The Turn of the Screw


The aesthetics of the ghost story and of horror in general are essentially those of the Symbolist movement that spanned the 19th and the 20th centuries. Phenomena that are perceived by the senses, say the sight of a ghost or the sound of a raven tapping on the chamber door, intimate the existence of a netherworld, be it Kant’s noumena, Jung’s collective unconscious, or the Oedipal dreamscapes of Freud.

Among literary ghost stories, Henry James’ The Turn of the Screw may be the greatest, in part because it functions on each of those levels. There seem to be real ghosts in it, emanations of a noumenal reality that is normally inaccessible to our perceptions. But James’ nasty little tale also taps into the collective fears induced by such imagery, and is Freudian in its grasp of repressed memory and sexual abuse. It has an affinity with, if not direct influence on, later tales of ghosts and childhood, including films like The Sixth Sense and The Others, and the whole genre of Japanese terror and English-speaking imitations of it like The Ring.

The New York City Opera’s version of Benjamin Britten’s opera of the story – updated to Thatcher era Britain – makes obvious references to The Ring in the flickering ’80s vintage television screen in the living room scenes and the iconography of the female ghost, who might as well be rising up from a Tokyo bathtub. The production has a good, if intermittent, grasp of Symbolist imagery, particularly in the uncanny doll carried around by the young girl (sung by Lauren Worsham) and the Magritte inspired silhouettes of the English gloaming. One of its finest moments is early on, when Britten’s music is at its most ominous and the Governess (sung by Sara Jakubiak) senses before even arriving at her new job in the country that all is not quite well. It is in a much later scene, when the ghost of a very creepy Peter Quint (sung by Dominic Armstrong) sits at the foot of the bed of the young boy (sung by the 13-year-old Benjamin P. Wenzelberg) and seeks to lure him from it, that the horror of what must be haunting the children hits home.

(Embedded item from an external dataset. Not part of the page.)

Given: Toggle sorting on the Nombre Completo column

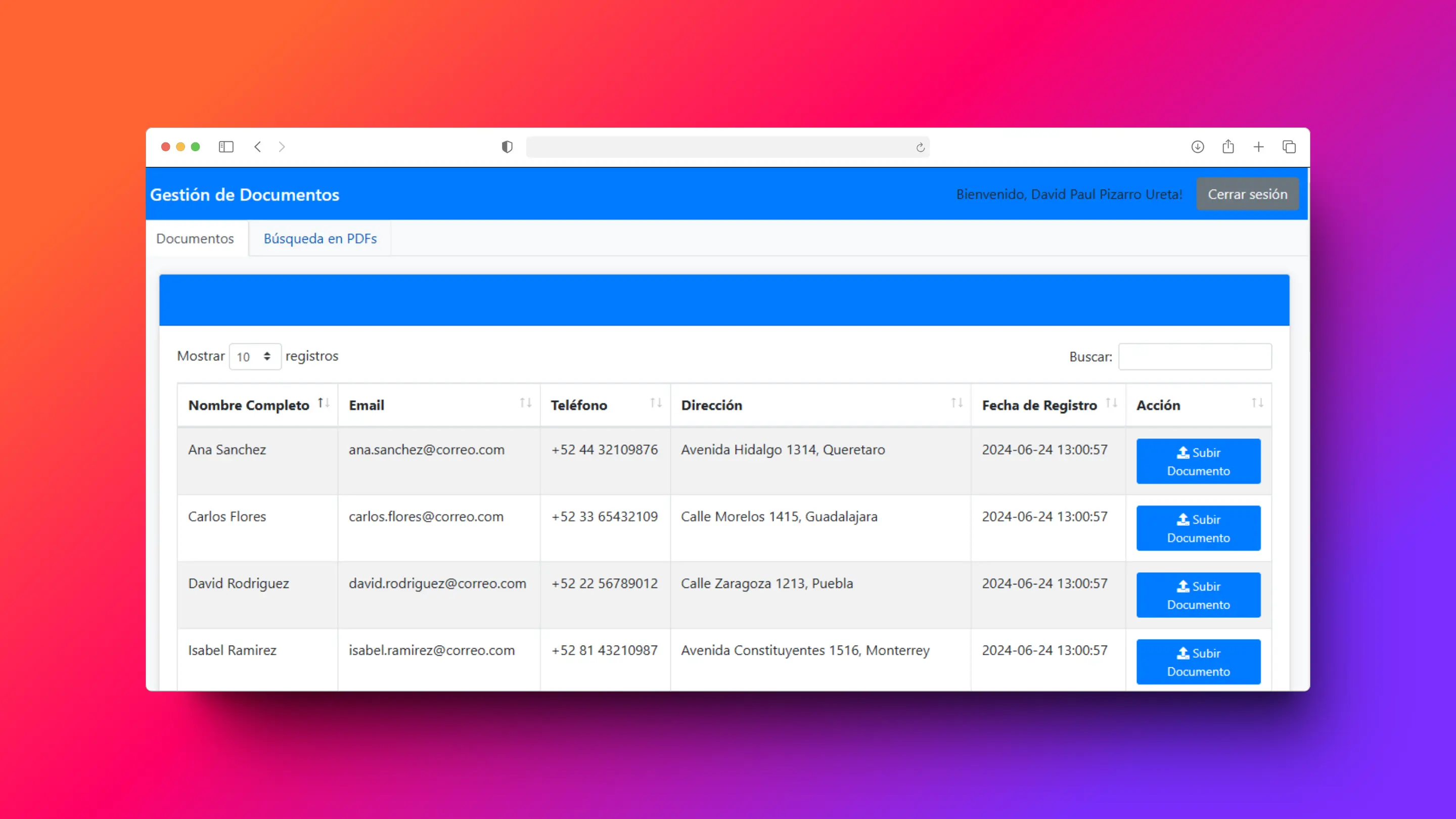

Aside from those two scenes, however, I missed the underlying queasiness that the novella induces throughout; the requisite chills up the spine were also missing; and I wondered if opera as a form, with the inherent unreality of conversation sung and intoned, doesn’t remove the contrast between the familiar and the unfamiliar, the everyday and the intrusion upon it, that is part and parcel of horror – upon the unnatural it is hard for the supernatural to descend. Worth seeing, but not a must see, TURN OF THE SCREW, directed by Sam Buntrock and conducted by Jayce Ogren, continues through Saturday at the Brooklyn Academy of Music.